BEGIN Task inputs

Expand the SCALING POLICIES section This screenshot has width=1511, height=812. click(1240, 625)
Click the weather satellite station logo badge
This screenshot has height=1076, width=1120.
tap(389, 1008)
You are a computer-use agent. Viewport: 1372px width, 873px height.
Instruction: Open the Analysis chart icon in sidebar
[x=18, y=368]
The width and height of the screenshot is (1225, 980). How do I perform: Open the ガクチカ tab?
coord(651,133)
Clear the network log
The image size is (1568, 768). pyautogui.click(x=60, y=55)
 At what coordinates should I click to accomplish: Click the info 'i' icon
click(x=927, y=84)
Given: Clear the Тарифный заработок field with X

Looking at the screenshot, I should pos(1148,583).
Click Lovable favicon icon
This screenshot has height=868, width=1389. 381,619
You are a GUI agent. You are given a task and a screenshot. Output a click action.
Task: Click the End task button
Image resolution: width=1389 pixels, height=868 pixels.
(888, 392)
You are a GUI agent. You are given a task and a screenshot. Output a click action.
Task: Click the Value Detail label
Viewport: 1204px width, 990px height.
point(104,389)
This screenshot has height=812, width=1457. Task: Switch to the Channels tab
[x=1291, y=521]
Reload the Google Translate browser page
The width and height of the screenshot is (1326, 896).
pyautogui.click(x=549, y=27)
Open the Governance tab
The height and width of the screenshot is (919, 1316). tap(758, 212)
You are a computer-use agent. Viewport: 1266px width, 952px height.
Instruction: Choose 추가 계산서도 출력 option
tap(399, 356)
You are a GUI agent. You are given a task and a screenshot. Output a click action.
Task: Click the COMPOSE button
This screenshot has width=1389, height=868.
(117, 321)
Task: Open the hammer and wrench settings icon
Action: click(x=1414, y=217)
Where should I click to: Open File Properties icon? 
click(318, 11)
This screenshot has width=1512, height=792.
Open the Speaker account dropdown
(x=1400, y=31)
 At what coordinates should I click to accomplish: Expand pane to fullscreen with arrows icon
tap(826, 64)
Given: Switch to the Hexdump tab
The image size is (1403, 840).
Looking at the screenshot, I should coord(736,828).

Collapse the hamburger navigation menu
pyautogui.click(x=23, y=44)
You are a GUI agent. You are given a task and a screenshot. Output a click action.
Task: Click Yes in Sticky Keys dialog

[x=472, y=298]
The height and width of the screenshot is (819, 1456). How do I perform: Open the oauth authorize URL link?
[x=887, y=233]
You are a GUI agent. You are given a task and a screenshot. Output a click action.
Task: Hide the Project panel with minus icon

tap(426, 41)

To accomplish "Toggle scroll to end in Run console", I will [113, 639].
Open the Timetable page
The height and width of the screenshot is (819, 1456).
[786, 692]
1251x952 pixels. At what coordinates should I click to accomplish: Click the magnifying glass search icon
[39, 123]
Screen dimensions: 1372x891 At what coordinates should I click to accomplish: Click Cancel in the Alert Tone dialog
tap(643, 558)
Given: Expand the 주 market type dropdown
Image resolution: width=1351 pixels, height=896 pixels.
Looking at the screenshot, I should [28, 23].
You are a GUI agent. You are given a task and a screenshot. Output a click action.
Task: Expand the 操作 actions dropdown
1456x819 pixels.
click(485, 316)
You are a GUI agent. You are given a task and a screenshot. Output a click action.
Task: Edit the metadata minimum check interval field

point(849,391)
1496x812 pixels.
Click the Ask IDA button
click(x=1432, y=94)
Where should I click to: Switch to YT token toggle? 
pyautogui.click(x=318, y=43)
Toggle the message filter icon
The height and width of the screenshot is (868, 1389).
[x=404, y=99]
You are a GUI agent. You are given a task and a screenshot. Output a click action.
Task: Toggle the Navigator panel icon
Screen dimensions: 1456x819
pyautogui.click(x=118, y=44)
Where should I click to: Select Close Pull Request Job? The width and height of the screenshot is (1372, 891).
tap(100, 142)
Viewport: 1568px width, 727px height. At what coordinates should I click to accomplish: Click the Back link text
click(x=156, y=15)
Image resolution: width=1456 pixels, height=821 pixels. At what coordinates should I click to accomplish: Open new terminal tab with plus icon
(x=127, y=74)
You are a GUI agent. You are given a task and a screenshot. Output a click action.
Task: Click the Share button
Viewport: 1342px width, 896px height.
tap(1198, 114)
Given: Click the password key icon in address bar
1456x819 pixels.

END Task inputs

Wherever the string "computer" shows up in the material, copy the line that holds it.

You are a computer-use agent. Viewport: 1372px width, 873px height.
You are a computer-use agent. Viewport: 1266px width, 952px height.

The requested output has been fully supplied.